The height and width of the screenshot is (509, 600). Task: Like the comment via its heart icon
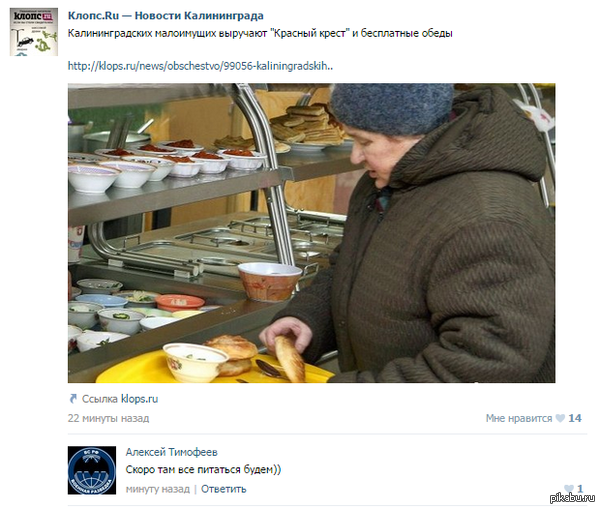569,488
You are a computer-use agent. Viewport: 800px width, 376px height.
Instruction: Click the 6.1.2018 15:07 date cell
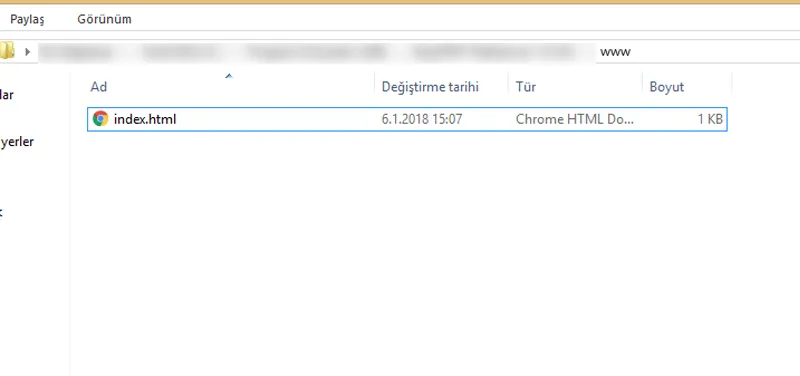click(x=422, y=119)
§ §
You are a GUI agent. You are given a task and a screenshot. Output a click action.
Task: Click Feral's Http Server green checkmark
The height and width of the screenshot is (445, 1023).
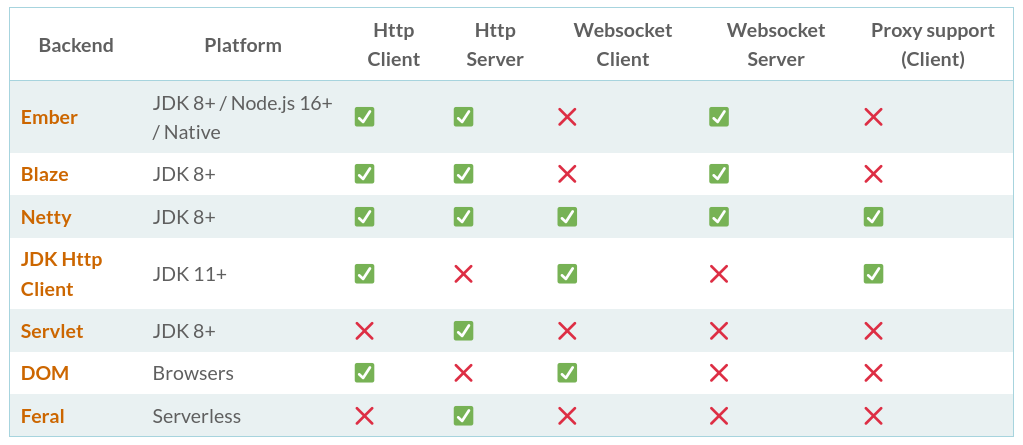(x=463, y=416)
§ §
◆ **EXERCISE DIRECTIONS**
Please switch "computer-use agent" to "desktop assistant" in the rows, beginning at the line that has "The height and width of the screenshot is (509, 600)." and stopping after the line that has "click(x=422, y=119)". Return only those lines, with the pictures left out and everything else unchanged.

◆ **SOLUTION TO THIS EXERCISE**
The height and width of the screenshot is (509, 600). Task: Like the comment via its heart icon
569,488
You are a desktop assistant. Viewport: 800px width, 376px height.
Instruction: Click the 6.1.2018 15:07 date cell
click(x=422, y=119)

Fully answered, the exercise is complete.